Da uno studio effettuato dalla Fondazione studi dei consulenti del lavoro, nel settore industria a fronte di un netto al lavoratore di 1.236,00 euro al mese gravano oneri molto rilevanti: Inps e Inail pesano per il 61,23%% dell’importo; il Fisco per il 25,62%%. A questo si deve aggiungere, secondo lo studio, che i contratti collettivi riconoscono periodi di assenza che aumentano il costo produttivo. E che l’articolo 2120 del Codice civile riconosce una quota di Tfr di circa una mensilità  l’anno; il tutto per un aggiuntivo costo del 27,37%. «Pur conservando tutti i diritti esistenti, anziché parlare di modifiche di articolo 18, sarebbe responsabile un momento di riflessione di ognuno per contenere questi oneri a fronte di una garanzia del posto di lavoro — continua Calderone —. E ciò sulla base del principio esposto dal presidente del Consiglio: tutti devono rinunciare a qualcosa poiché dalla crescita ne beneficiano tutti». 
Le misure
Resta il problema di come realizzare un progetto tanto ambizioso in tempi di vacche magre. «Lo Stato, deve muoversi su tre fronti, riducendo di 5 punti percentuali il contributo delle aziende; dimezzando il costo Irap e forfetizzando il prelievo Iperf al 10% almeno fino a 26.000 euro di reddito. I dipendenti fino a questa fascia sono circa 11 milioni e 700 mila, con esclusione di quelli che sono totalmente esenti. I redditi prodotti sono circa 213 miliardi di euro con la conseguenza che l’applicazione di un prelievo forfettario avrebbe un costo per le finanze pubbliche di circa 4 miliardi e 500 milioni di euro: nonostante la crisi, non credo che il nostro Paese non sia in grado di investire una cifra simile per la sopravvivenza di tutti».

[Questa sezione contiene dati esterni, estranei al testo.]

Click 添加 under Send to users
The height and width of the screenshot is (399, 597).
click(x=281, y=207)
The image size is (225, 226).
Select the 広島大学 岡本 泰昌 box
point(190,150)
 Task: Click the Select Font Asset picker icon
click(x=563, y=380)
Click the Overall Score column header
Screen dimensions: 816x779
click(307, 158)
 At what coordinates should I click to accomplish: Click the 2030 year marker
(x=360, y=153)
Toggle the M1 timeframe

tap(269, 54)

Uno sforzo considerevole che richiederebbe un’ampia concertazione e l’adesione delle parti sociali. «Anche i lavoratori — afferma Calderone — potrebbero fare un ulteriore sforzo rinunciando ad alcune assenze che sono contenute nei contratti collettivi. Le ferie sono un diritto ma ricondurle alle sole 4 settimane non sarebbe sbagliato in questa fase ed anche ridurre i permessi del 50% potrebbe essere uno strumento importante per incentivare la produttività  e quindi garantire il posto di lavoro. Pur conservando il diritto al Tfr, che costituisce un importante cassaforte della famiglia, la sua incidenza andrebbe ridotta di una piccola percentuale e portata dal 6,91% al 6%.In questo modo la riduzione complessiva del costo scenderebbe all’84,52% anziché del 114,22%. Un sacrificio equamente distribuito, tale da non dare più alibi ai datori di lavoro oltre a portare maggiori risorse nelle tasche dei lavoratori».

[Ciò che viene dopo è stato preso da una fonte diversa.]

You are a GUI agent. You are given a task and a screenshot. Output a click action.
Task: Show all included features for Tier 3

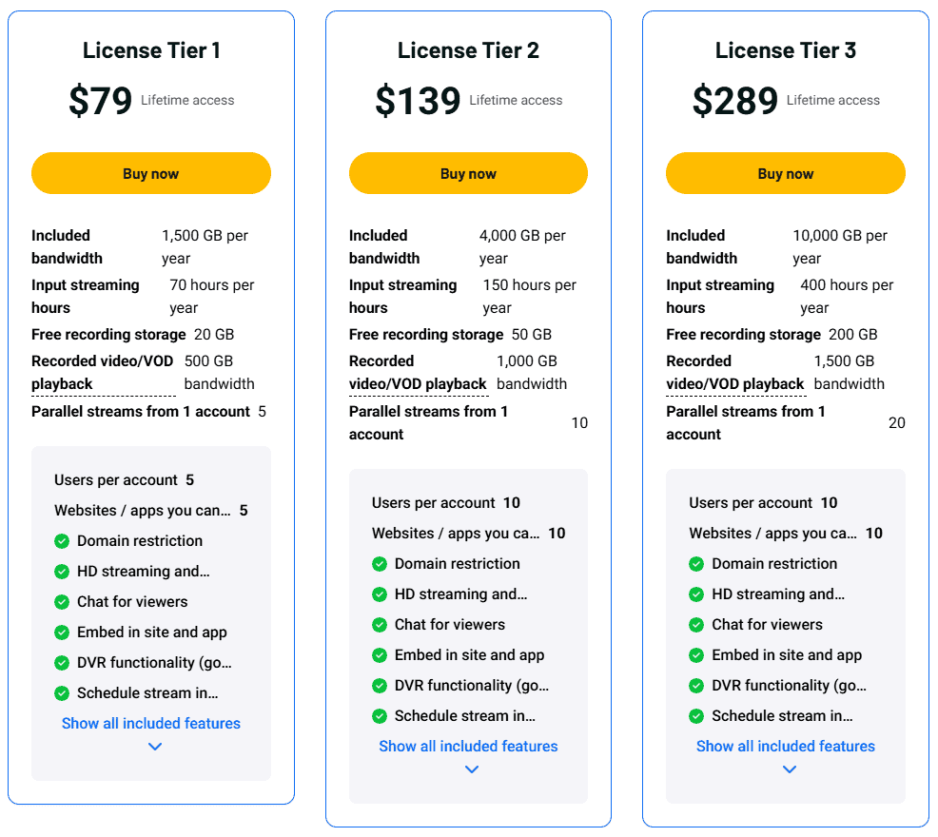coord(786,746)
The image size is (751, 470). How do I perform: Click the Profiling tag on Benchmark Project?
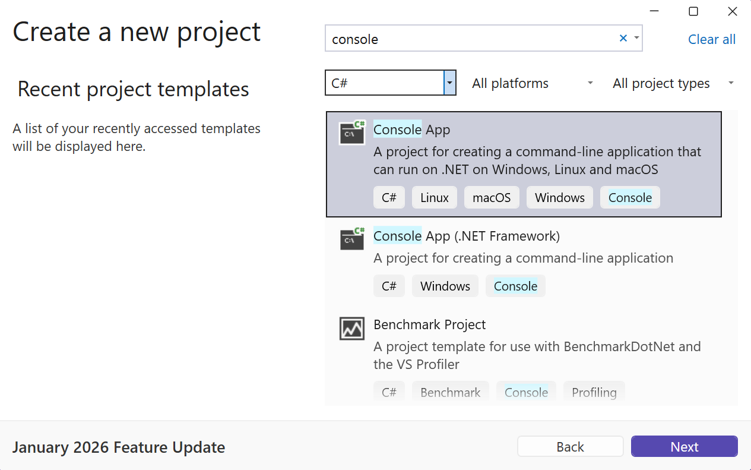594,392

In questo modo i dipendenti farebbero dei sacrifici sulle assenze retribuite e sul Tfr, ma allo stesso tempo vedrebbero aumentare il loro netto in busta dell’8,40 per cento, ossia, oltre 100 euro al mese secondo i calcolo dei consulenti del lavoro. «A fronte di queste misure — conclude Calderone — deve essere irrigidito il regime sanzionatorio per i rapporti irregolari anche parziali. E vanno intensificate le azioni di controllo sul territorio sul modello di quelle anti-evasione che abbiamo visto in queste settimane e che hanno fatto molto discutere».